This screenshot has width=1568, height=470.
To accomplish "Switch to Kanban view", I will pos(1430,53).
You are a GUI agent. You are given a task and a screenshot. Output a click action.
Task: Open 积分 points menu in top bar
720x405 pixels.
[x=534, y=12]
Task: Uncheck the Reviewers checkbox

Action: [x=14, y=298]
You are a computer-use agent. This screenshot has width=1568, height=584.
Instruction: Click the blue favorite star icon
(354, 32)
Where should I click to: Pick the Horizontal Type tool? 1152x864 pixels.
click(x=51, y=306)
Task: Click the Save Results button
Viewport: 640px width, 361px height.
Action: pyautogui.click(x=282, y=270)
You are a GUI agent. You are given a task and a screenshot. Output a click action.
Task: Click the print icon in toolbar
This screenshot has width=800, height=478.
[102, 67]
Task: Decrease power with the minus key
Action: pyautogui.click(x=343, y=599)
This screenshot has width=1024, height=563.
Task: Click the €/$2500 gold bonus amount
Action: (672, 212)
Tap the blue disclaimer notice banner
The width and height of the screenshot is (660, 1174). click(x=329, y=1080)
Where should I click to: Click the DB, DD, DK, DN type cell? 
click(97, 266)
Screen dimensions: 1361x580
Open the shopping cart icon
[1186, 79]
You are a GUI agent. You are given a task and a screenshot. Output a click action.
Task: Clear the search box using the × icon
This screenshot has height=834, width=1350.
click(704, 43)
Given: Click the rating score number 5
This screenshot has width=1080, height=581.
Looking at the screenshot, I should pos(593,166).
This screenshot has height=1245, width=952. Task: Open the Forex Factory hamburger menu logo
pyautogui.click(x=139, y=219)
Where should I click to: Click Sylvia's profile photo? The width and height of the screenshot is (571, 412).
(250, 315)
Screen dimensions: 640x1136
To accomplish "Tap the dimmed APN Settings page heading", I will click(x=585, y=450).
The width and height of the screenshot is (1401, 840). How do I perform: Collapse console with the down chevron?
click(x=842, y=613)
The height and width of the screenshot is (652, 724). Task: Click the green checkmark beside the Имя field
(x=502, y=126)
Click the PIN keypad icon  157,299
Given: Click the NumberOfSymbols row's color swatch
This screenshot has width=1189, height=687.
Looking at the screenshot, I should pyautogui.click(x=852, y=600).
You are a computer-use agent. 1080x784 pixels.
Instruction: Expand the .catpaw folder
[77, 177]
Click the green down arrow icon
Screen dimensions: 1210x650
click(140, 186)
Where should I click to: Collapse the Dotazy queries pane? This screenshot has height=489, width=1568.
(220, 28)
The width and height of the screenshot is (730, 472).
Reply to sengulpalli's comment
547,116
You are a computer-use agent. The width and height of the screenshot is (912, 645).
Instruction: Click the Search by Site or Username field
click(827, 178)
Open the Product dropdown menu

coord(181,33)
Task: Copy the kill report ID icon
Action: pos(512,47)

■ ABOUT THIS TASK
Nothing should be left out. Reproduce all the entries precisely.

■ SOLUTION TO THE PROBLEM
This screenshot has width=1568, height=470.
To accomplish "Switch to Kanban view", I will pos(1430,53).
You are a GUI agent. You are given a task and a screenshot. Output a click action.
Task: Open 积分 points menu in top bar
720x405 pixels.
[x=534, y=12]
Task: Uncheck the Reviewers checkbox

Action: [x=14, y=298]
You are a computer-use agent. This screenshot has width=1568, height=584.
Instruction: Click the blue favorite star icon
(354, 32)
Where should I click to: Pick the Horizontal Type tool? 1152x864 pixels.
click(x=51, y=306)
Task: Click the Save Results button
Viewport: 640px width, 361px height.
Action: pyautogui.click(x=282, y=270)
You are a GUI agent. You are given a task and a screenshot. Output a click action.
Task: Click the print icon in toolbar
This screenshot has width=800, height=478.
[102, 67]
Task: Decrease power with the minus key
Action: pyautogui.click(x=343, y=599)
This screenshot has width=1024, height=563.
Task: Click the €/$2500 gold bonus amount
Action: (672, 212)
Tap the blue disclaimer notice banner
The width and height of the screenshot is (660, 1174). click(x=329, y=1080)
Where should I click to: Click the DB, DD, DK, DN type cell? 
click(97, 266)
Screen dimensions: 1361x580
Open the shopping cart icon
[1186, 79]
You are a GUI agent. You are given a task and a screenshot. Output a click action.
Task: Clear the search box using the × icon
This screenshot has height=834, width=1350.
click(704, 43)
Given: Click the rating score number 5
This screenshot has width=1080, height=581.
Looking at the screenshot, I should pos(593,166).
This screenshot has height=1245, width=952. Task: Open the Forex Factory hamburger menu logo
pyautogui.click(x=139, y=219)
Where should I click to: Click Sylvia's profile photo? The width and height of the screenshot is (571, 412).
(250, 315)
Screen dimensions: 640x1136
To accomplish "Tap the dimmed APN Settings page heading", I will click(x=585, y=450).
The width and height of the screenshot is (1401, 840). How do I perform: Collapse console with the down chevron?
click(x=842, y=613)
The height and width of the screenshot is (652, 724). Task: Click the green checkmark beside the Имя field
(x=502, y=126)
Click the PIN keypad icon  157,299
Given: Click the NumberOfSymbols row's color swatch
This screenshot has width=1189, height=687.
Looking at the screenshot, I should pyautogui.click(x=852, y=600).
You are a computer-use agent. 1080x784 pixels.
Instruction: Expand the .catpaw folder
[77, 177]
Click the green down arrow icon
Screen dimensions: 1210x650
click(140, 186)
Where should I click to: Collapse the Dotazy queries pane? This screenshot has height=489, width=1568.
(220, 28)
The width and height of the screenshot is (730, 472).
Reply to sengulpalli's comment
547,116
You are a computer-use agent. The width and height of the screenshot is (912, 645).
Instruction: Click the Search by Site or Username field
click(827, 178)
Open the Product dropdown menu

coord(181,33)
Task: Copy the kill report ID icon
Action: pos(512,47)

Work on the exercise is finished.